Friday, April 14, 2006

nuggets

I'm now in full preperation mode for my return to Cruise Ship X- fly to Miami Sunday, join up Monday. (Actually, it's not exactly the same ship, but it's close enough. And Cruise Ship X sounds so much better than say, ship R.) While I don't think anyone much enjoys packing, one pleasant chore has been to transfer a lot of my CDs to a hard drive I just bought. I doubt I'll actually get to all this music in the next few months, but at least it's there, and not sitting back in Boston. The pleasant part has been hearing music I haven't heard in many, many moons- I started with a pile of CDs that represent my first three years or so of playing and buying music, so some have fallen by the way. So there's an unintentional mini-autobiography in there. Some highlights (I'll spare the obvious, like anything by Bird or Miles, which is obviously killin')

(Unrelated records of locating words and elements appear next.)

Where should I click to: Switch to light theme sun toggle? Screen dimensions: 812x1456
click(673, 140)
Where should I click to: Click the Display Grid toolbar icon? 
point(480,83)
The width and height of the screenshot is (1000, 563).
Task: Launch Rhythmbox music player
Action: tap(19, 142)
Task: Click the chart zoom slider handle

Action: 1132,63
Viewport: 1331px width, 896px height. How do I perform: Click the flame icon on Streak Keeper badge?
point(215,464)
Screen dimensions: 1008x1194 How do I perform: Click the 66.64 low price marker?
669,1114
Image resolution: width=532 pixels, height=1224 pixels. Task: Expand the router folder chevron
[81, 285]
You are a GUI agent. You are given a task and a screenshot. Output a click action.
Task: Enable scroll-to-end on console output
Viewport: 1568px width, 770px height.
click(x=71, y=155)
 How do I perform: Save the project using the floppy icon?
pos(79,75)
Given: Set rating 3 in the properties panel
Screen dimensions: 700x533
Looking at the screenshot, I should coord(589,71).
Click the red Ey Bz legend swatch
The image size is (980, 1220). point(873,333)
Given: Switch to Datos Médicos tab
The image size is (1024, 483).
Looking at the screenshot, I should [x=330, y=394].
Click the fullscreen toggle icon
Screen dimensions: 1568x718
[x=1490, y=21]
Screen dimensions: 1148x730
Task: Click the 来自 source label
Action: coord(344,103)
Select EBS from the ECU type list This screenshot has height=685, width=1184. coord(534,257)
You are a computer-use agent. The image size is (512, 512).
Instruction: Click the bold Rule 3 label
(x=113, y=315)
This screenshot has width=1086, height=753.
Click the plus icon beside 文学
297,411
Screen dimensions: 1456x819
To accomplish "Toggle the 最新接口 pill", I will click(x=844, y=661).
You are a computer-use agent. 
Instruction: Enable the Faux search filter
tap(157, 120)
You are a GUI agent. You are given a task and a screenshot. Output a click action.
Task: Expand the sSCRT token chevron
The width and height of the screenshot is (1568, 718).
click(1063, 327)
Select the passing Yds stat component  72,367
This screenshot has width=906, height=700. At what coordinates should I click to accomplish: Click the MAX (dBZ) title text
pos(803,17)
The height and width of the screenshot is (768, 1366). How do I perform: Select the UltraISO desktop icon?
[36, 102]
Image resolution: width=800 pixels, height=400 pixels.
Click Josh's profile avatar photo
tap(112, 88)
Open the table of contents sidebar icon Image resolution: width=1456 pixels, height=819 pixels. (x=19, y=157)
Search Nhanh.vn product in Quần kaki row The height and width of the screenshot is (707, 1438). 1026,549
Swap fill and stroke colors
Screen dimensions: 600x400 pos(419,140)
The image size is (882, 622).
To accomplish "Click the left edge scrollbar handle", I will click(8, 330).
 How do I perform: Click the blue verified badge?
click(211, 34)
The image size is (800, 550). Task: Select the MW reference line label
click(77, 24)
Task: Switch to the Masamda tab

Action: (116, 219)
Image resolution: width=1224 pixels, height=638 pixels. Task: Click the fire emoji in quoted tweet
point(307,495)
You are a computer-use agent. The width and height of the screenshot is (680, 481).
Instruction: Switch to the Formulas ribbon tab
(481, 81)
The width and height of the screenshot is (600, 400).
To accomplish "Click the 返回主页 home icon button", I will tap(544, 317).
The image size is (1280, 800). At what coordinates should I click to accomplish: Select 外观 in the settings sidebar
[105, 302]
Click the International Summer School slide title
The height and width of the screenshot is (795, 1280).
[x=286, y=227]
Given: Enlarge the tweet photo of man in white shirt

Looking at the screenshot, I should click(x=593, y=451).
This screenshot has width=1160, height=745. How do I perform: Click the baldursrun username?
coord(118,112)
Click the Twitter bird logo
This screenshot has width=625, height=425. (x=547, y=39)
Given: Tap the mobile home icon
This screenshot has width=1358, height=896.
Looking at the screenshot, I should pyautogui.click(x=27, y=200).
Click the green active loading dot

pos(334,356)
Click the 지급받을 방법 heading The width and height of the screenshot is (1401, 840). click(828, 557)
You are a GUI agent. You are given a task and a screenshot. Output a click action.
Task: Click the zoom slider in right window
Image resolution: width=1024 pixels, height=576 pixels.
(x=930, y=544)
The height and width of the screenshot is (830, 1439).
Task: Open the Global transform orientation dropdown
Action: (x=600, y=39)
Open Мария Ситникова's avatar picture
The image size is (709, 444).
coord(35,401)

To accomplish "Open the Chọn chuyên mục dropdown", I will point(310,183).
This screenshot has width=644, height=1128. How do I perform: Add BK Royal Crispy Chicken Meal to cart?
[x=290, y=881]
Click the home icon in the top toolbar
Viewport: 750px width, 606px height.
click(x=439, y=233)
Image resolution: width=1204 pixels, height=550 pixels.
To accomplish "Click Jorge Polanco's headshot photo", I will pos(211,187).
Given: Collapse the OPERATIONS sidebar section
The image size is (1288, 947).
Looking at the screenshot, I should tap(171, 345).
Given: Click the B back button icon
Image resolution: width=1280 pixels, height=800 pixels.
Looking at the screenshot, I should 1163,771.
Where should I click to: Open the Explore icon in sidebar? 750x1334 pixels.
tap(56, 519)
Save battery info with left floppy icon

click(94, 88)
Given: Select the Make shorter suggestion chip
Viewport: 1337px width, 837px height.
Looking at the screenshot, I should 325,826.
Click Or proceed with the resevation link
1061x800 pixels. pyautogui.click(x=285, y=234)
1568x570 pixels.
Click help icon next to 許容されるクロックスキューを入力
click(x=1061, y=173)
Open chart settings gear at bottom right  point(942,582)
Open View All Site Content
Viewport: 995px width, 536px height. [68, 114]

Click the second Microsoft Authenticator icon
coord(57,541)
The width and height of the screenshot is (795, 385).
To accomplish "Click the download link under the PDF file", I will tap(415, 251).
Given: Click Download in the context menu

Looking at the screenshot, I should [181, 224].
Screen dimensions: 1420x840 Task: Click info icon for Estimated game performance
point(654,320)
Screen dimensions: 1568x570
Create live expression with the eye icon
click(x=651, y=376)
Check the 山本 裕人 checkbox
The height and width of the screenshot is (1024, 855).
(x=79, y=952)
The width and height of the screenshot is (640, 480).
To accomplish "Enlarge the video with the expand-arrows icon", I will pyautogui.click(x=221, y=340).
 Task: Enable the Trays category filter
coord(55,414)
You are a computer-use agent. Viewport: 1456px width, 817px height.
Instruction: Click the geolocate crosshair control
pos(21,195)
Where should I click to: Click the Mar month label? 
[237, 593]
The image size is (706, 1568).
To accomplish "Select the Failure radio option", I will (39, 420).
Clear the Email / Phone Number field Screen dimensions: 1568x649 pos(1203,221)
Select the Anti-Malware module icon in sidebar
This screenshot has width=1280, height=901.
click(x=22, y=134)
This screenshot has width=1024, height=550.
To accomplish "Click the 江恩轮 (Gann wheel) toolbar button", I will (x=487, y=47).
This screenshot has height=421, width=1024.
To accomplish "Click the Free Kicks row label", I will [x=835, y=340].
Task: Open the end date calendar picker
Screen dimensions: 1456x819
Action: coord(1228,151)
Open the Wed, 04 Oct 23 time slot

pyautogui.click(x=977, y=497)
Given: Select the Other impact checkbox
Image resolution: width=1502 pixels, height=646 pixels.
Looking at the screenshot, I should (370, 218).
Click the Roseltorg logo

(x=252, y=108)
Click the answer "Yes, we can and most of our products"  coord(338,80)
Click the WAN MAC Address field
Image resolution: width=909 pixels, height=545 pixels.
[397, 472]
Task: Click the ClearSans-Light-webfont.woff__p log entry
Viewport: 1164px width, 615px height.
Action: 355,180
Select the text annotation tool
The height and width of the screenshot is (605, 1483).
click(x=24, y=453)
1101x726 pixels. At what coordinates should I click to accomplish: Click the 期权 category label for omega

Andrew Hill- Point of Departure

I bought this in college because it was one of those records you "should" own, and Joe Henderson is on it. I get a lot more out of it now- Hill was so far ahead of his time, in merging form and free esthetics, in comprehending Monk (without copping him), and in how he wrote (writes, really) rhythm. Once again, Dolphy makes my head spin like a top every time he takes a solo. One caveat- I don't dig Freddie Hubbard on this record. Or on any freer stuff, actually- Free Jazz, Om, Out to Lunch. It seems like as brilliant as the trumpet playing is in spots, he's struggling to figure out how he fits. By contrast, I listened to a bit of Blakey's "Three Blind Mice Live" record, with Wayne, Fuller, etc, and he tears the roof off. On the flip side, there's Tony, God, Tony Williams...

Kronos Quartet- Black Angels (current listening)

One of the first "modern classical" records I ever bought. Scares me to this day... I've read in the past that they're kind of bored with the way they've been pigeonholed, and want to go back and record some Beethoven or something. I'm sure they'd be amazing there too. Also reminded of their recording of the complete Schnitke String Quartets, which are brilliant, brilliant pieces.

Nguyen Le- Miracles

Nguyen is a Vietnemese guitar player who I believe lives in France now. I wish we heard more of him stateside- he is a fantastic player and composer. Here he has a great American band- Art Lande, Marc Johnson and Peter Erskine- playing all his tunes. I used to play the title track with a band in NYC.

Charlie Haden- Ballad of the Fallen
Myra Melford- Above Blue

I remember loving both these records, and highly recommend them, but they're a little scratched, and the damn computer won't read them! AAARGH. Sorry, had to get that out. I could go with many more records, but but uno mas...

Clifford Brown and Max Roach- At Basin Street East

I'm not much of a bop trumpet-head- they are a particular breed- so I don't know if this is true or just my perception, but I have no idea why this record isn't talked about more when discussing Clifford. Gets lost behind the Memorial Album and Study in Brown, for some reason. Why it deserves your ears- you have Brown and Roach at a peak of their playing, and a fast-developing Sonny Rollins tearing it up as well. It's mostly standards, and a few Richie Powell tunes; the energy is ferocious from top to bottom- sometimes I think something in my stereo is going to explode from Max's playing. A lesser known gem.